Past business actions like the recent one showed that the consumer is not very forgiving. Years ago, when Pepsi Cola acceded to the Arab boycott, it took many years for a new generation of customers to forgive and forget to the point where Pepsi is today a leading beverage producer in Israel. Studies have shown that when customers have a choice, they and perhaps even generations following will chose another brand just to avoid the troubled brand. Thus, even if Unilever somehow manages to rescind its threat, the B & J episode will always be remembered.
Despite an occasional aberration, for the most part companies have sought to be inclusive, and kosher is a good example. Hundreds of supermarkets across the nation carry kosher products to satisfy the Jewish communities in their areas. Frequently those communities may be tiny, certainly as compared to the larger community but still the supermarkets will cater to the kosher constituency especially for Passover.
This all-inclusive policy had in recent years extended to the labor force. Companies have hired people from the community. Already, many stores including large chains like Publix, Gristedes and Morton Williams have announced that they will no longer carry the ice cream. The list in the coming days and weeks is likely to grow. According to some experts, Ben & Jerry’s action shows an extremely strong bias and shows that they would rather throw business under the bus than accept diversity in their political and social thinking.
While it may be true that we are moving into a new era of buckling to the demands of progressives, businesses will have to fight their way through this fog to remain true to their business mission. All of this should not be confused with social responsibility. When a company works for a clean environment or even maintaining a highway, that is for the good not only for consumers but most people.
By infusing itself into Middle East politics and singling out Israel, the company has permanently tainted its image. It opens the door for other one-issue organizations to make stiff demand on the company. It also gives the competition a gift that they could not have gotten through the normal competitive route. That alone makes it a poor business decision.

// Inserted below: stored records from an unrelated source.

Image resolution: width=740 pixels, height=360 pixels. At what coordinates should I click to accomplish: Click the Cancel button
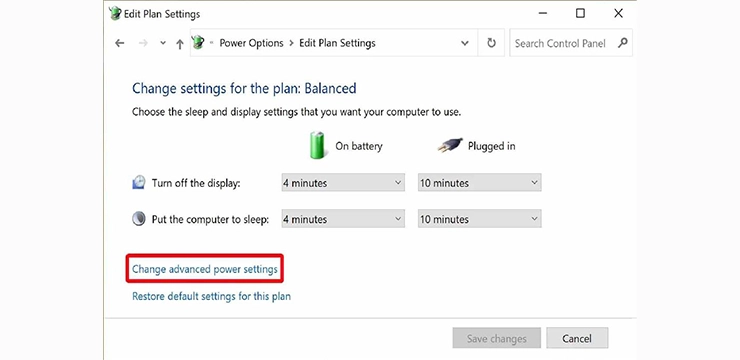(x=577, y=338)

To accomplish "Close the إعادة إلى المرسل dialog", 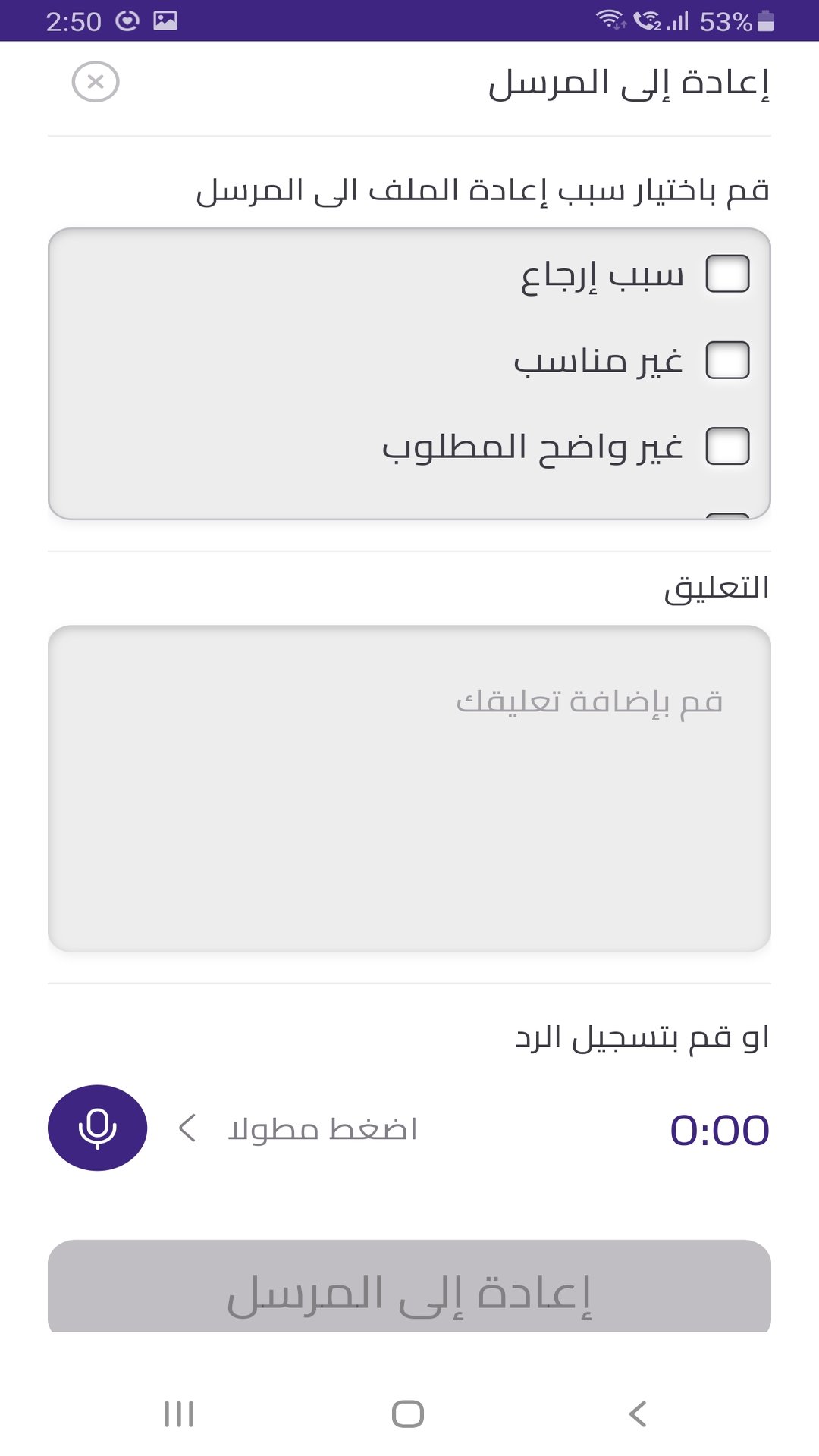I will (x=96, y=82).
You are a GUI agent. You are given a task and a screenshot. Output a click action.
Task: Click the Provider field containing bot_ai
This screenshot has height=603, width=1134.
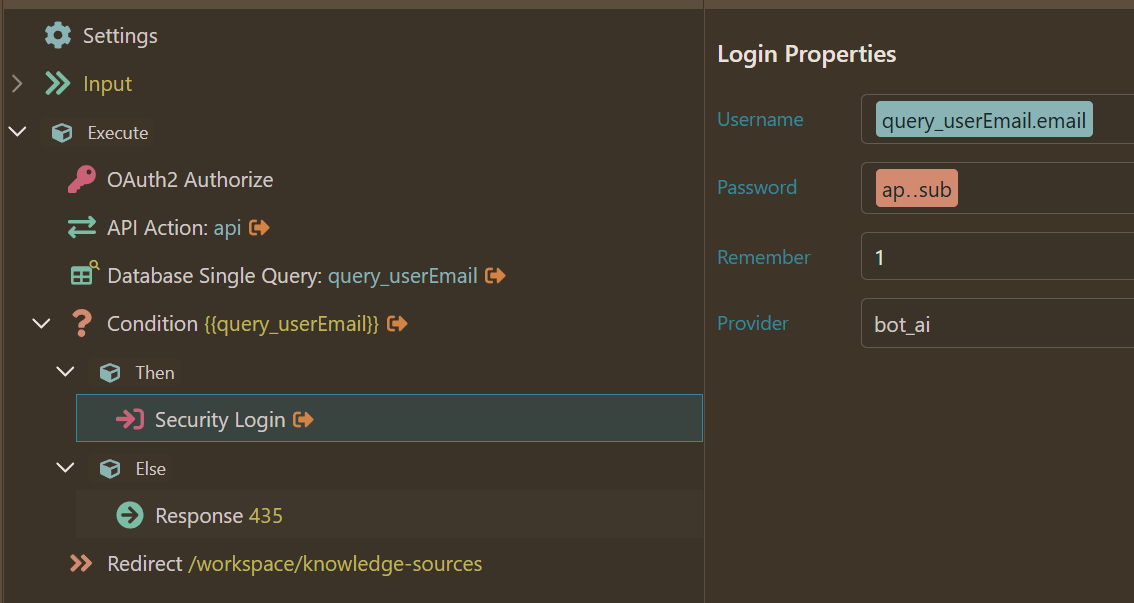pyautogui.click(x=996, y=324)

The company could have made its point without the threat of cutting off the Israeli distributor. It could have, for example, made note of the fact that the selling of its products in Yehuda and Shomron is not a reflection of the company’s political position on the Middle East dispute. As it turns out it will hurt the very people they are purportedly advocating for, the Palestinians since many Palestinians work in the distribution company.
There is no doubt that the recent Ben & Jerry’s episode will be viewed from many angles. It is pure and simple a consumer issue. Those that eat the Ben & Jerry products and are no longer comfortable with the company should simply shun the products in every way they can. Those that never bought the product should share the memory so that if the company one day chooses to produce a Chalav Yisrael product, there should be the memory of the July 2021 events.
What Ben & Jerry’s did is a lesson for businesses in general: “do not bite the hand that feeds!” It is time to get back to old-fashioned marketing: inclusiveness and accommodations. It works!